Exercise directions
In the entries that follow, identify the line containing "The height and width of the screenshot is (610, 640)." and return it together with all later lines, exactly as they appear.

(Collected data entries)
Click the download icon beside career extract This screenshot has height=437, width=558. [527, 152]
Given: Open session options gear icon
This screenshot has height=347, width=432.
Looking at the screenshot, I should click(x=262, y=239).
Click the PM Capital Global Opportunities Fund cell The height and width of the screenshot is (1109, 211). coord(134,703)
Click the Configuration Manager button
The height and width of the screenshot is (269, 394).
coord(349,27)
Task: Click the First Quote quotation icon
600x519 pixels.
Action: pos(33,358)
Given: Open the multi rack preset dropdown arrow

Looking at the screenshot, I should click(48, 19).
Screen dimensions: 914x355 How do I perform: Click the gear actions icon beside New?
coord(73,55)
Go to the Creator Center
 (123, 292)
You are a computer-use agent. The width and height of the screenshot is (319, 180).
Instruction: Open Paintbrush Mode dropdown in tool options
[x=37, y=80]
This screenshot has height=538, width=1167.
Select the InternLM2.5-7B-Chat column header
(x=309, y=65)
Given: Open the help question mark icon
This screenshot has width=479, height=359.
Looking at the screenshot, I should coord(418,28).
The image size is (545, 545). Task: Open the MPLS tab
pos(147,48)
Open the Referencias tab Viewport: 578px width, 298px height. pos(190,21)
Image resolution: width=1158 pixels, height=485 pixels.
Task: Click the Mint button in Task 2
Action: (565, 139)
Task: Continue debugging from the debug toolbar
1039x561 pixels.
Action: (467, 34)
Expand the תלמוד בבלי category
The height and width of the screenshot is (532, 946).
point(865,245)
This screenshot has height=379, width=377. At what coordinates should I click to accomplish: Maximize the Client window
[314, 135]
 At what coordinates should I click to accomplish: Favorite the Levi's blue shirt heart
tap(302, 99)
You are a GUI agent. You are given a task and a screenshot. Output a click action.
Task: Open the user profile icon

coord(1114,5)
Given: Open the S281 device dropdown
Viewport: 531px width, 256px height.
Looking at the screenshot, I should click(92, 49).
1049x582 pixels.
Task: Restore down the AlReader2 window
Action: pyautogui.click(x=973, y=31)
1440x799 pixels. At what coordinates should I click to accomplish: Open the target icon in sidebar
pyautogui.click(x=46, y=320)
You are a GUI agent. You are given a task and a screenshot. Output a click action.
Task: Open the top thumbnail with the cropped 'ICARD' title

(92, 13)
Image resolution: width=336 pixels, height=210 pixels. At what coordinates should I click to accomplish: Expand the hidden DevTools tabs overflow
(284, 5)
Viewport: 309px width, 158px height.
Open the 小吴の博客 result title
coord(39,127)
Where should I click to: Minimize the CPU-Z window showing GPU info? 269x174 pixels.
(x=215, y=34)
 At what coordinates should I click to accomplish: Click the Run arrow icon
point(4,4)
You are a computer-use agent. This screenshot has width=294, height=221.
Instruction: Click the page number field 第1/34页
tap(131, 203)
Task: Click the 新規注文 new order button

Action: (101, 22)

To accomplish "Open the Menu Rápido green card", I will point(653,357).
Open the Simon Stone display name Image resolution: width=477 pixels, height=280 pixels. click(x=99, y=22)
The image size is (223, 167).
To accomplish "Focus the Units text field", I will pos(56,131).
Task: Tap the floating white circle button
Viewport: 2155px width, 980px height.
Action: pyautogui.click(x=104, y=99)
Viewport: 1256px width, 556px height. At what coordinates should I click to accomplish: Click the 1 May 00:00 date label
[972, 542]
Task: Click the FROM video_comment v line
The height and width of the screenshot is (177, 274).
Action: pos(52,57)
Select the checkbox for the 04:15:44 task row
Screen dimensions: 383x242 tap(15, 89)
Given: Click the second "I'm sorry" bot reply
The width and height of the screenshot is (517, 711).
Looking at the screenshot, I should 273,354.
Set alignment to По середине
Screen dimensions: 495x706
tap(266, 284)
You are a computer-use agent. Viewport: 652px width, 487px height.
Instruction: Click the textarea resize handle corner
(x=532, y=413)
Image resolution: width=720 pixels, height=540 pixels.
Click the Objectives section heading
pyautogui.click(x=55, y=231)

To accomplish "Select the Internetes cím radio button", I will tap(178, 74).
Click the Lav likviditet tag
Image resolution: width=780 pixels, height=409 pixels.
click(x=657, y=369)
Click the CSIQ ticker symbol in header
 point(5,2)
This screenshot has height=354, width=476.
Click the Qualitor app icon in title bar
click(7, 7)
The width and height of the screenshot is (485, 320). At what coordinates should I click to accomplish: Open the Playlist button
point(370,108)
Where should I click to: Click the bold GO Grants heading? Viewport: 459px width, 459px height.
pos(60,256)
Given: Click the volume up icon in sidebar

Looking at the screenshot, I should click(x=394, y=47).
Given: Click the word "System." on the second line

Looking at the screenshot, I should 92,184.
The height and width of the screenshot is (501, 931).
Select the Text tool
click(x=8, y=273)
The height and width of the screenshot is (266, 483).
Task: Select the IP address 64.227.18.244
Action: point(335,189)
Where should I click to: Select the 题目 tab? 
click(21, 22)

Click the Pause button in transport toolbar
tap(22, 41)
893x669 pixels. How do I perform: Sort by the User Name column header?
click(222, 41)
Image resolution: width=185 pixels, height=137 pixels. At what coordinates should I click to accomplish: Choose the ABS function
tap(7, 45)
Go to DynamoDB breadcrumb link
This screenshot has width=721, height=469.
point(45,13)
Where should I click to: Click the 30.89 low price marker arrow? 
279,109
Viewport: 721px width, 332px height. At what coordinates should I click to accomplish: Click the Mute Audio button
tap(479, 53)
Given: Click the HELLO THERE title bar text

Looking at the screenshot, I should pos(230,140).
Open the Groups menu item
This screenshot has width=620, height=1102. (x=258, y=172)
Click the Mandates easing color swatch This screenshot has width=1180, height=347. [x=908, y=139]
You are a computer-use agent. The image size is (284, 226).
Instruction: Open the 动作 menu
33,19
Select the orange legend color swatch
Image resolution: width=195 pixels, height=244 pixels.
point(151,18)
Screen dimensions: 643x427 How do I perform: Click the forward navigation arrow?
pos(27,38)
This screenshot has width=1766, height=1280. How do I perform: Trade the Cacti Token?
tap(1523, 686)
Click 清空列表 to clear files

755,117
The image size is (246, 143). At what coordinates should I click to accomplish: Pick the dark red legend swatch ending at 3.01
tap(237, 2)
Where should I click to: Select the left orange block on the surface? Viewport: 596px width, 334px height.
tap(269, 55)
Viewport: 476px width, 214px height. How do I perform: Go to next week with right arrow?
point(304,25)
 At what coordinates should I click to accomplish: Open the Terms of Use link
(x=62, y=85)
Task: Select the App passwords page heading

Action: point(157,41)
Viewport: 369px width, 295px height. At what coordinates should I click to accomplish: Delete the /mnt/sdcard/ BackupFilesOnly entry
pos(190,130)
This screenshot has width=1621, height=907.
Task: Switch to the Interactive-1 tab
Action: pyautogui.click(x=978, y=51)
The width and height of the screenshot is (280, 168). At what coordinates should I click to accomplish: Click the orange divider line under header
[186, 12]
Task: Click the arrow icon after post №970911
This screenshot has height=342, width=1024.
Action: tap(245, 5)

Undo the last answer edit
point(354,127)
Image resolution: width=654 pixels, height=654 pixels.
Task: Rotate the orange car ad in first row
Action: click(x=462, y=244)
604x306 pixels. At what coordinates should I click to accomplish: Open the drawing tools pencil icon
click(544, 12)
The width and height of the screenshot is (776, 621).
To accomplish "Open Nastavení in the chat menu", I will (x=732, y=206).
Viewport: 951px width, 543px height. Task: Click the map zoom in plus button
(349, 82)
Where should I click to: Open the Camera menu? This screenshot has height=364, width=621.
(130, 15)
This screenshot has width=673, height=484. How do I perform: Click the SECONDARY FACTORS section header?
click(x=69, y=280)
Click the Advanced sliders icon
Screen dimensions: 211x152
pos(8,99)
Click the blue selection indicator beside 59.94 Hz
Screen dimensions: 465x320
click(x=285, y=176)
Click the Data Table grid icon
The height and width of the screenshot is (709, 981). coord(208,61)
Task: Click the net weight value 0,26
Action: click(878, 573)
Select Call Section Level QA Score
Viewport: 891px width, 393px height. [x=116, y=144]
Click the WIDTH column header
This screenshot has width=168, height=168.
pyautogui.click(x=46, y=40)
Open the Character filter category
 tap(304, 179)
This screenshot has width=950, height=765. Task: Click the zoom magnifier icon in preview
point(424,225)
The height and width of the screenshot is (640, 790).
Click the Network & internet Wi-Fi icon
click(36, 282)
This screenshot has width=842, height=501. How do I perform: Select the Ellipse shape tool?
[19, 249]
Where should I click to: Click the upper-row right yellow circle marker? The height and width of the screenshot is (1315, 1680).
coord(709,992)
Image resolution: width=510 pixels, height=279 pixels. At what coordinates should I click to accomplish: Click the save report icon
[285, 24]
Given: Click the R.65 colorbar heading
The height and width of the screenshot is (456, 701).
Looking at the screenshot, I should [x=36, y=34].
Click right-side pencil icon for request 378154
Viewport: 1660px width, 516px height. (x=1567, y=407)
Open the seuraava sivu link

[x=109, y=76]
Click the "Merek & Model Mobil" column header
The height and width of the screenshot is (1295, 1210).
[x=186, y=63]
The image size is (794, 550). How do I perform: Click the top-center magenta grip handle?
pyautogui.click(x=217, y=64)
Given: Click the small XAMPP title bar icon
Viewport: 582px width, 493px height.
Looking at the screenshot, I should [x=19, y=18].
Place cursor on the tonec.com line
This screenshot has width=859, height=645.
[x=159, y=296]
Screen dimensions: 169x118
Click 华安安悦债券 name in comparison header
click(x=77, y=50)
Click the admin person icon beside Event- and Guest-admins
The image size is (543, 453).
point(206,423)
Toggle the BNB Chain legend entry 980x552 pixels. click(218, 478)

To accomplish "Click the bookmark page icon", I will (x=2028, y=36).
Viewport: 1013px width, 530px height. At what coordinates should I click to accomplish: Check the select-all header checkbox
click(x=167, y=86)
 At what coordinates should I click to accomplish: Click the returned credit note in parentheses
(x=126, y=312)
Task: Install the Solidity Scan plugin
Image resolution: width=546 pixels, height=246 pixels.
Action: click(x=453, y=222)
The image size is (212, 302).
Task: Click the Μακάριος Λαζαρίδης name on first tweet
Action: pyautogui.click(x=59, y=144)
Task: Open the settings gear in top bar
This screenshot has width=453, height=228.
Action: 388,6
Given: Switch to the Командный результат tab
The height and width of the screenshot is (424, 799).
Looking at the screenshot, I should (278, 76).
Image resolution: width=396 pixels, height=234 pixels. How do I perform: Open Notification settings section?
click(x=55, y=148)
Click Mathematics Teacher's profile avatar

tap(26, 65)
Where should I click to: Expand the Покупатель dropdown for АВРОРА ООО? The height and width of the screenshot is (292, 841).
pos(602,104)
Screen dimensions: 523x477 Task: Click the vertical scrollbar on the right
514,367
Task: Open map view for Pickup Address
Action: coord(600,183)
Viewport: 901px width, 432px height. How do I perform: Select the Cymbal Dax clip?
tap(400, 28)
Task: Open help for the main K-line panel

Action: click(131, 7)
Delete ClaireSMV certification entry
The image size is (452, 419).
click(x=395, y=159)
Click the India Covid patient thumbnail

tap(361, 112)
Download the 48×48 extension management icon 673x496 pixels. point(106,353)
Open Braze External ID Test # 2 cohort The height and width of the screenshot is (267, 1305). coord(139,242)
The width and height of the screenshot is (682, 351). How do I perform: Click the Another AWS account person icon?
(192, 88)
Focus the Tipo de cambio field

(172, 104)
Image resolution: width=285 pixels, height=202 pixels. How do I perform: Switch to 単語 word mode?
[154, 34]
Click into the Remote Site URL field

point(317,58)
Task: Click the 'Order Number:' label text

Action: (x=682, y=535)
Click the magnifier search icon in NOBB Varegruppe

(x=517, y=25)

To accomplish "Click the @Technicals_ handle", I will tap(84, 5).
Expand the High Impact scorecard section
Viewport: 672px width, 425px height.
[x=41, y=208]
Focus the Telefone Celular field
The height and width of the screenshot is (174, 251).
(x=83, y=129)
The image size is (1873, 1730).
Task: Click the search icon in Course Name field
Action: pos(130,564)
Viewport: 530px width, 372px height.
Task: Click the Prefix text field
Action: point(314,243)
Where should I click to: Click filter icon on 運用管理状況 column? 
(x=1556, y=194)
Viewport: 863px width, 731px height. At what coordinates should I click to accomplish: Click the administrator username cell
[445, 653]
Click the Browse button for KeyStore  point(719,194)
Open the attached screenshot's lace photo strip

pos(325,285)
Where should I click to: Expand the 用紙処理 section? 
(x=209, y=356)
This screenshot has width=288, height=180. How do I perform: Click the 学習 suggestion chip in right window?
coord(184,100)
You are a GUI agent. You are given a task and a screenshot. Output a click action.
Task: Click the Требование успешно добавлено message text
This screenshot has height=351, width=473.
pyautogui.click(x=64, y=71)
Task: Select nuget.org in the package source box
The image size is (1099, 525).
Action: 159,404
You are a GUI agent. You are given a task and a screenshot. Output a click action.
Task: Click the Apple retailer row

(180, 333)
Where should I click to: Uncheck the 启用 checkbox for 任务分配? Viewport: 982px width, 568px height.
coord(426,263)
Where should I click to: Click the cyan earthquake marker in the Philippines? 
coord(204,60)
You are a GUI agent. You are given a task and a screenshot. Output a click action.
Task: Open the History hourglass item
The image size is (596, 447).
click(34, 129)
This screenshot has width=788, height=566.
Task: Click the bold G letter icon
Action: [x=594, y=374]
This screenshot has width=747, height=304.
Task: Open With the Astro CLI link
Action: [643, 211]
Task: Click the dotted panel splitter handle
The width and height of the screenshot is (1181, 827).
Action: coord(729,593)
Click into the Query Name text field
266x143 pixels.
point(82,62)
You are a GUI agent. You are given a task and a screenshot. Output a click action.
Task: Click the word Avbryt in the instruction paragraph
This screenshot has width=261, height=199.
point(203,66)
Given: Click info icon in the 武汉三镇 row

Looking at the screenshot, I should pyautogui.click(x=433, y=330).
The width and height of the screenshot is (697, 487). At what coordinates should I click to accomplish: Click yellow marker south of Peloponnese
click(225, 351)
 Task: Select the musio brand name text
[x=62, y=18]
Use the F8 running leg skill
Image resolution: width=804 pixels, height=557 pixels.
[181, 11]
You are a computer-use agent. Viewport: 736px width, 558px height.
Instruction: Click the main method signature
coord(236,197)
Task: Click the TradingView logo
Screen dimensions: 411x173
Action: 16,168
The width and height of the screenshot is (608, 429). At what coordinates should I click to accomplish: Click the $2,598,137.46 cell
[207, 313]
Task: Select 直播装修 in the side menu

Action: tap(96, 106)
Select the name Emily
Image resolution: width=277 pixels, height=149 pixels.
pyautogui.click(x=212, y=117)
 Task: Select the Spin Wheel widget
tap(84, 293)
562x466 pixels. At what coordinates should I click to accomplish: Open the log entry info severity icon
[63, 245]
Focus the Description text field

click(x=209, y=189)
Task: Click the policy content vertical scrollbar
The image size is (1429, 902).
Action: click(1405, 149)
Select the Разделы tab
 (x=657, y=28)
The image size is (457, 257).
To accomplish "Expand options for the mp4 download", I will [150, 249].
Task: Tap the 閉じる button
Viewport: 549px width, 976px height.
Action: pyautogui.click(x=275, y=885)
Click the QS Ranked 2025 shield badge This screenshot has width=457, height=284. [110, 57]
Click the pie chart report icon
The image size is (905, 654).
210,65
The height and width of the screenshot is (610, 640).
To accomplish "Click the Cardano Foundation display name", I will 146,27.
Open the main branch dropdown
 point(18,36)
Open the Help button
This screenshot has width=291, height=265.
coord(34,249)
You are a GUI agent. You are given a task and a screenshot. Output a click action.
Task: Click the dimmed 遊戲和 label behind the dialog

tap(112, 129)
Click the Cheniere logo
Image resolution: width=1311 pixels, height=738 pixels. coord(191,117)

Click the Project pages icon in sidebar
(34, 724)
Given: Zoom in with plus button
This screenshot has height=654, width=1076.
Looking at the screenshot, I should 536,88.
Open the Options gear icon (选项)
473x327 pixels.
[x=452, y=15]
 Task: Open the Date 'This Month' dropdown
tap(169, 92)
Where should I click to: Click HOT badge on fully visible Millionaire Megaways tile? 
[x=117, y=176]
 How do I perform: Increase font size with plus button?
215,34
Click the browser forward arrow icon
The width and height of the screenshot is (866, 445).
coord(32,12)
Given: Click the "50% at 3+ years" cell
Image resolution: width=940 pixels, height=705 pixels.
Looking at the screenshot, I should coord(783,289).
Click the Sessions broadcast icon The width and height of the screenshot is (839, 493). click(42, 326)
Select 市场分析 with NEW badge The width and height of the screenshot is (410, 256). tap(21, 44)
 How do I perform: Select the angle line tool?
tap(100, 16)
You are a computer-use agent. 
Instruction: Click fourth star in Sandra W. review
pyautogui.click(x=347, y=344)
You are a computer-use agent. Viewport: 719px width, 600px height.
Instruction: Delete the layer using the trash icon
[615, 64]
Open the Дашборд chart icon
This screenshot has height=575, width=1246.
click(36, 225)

Your solution
The height and width of the screenshot is (610, 640).
To accomplish "Click the Cardano Foundation display name", I will 146,27.
Open the main branch dropdown
 point(18,36)
Open the Help button
This screenshot has width=291, height=265.
coord(34,249)
You are a GUI agent. You are given a task and a screenshot. Output a click action.
Task: Click the dimmed 遊戲和 label behind the dialog

tap(112, 129)
Click the Cheniere logo
Image resolution: width=1311 pixels, height=738 pixels. coord(191,117)

Click the Project pages icon in sidebar
(34, 724)
Given: Zoom in with plus button
This screenshot has height=654, width=1076.
Looking at the screenshot, I should 536,88.
Open the Options gear icon (选项)
473x327 pixels.
[x=452, y=15]
 Task: Open the Date 'This Month' dropdown
tap(169, 92)
Where should I click to: Click HOT badge on fully visible Millionaire Megaways tile? 
[x=117, y=176]
 How do I perform: Increase font size with plus button?
215,34
Click the browser forward arrow icon
The width and height of the screenshot is (866, 445).
coord(32,12)
Given: Click the "50% at 3+ years" cell
Image resolution: width=940 pixels, height=705 pixels.
Looking at the screenshot, I should coord(783,289).
Click the Sessions broadcast icon The width and height of the screenshot is (839, 493). click(42, 326)
Select 市场分析 with NEW badge The width and height of the screenshot is (410, 256). tap(21, 44)
 How do I perform: Select the angle line tool?
tap(100, 16)
You are a computer-use agent. 
Instruction: Click fourth star in Sandra W. review
pyautogui.click(x=347, y=344)
You are a computer-use agent. Viewport: 719px width, 600px height.
Instruction: Delete the layer using the trash icon
[615, 64]
Open the Дашборд chart icon
This screenshot has height=575, width=1246.
click(36, 225)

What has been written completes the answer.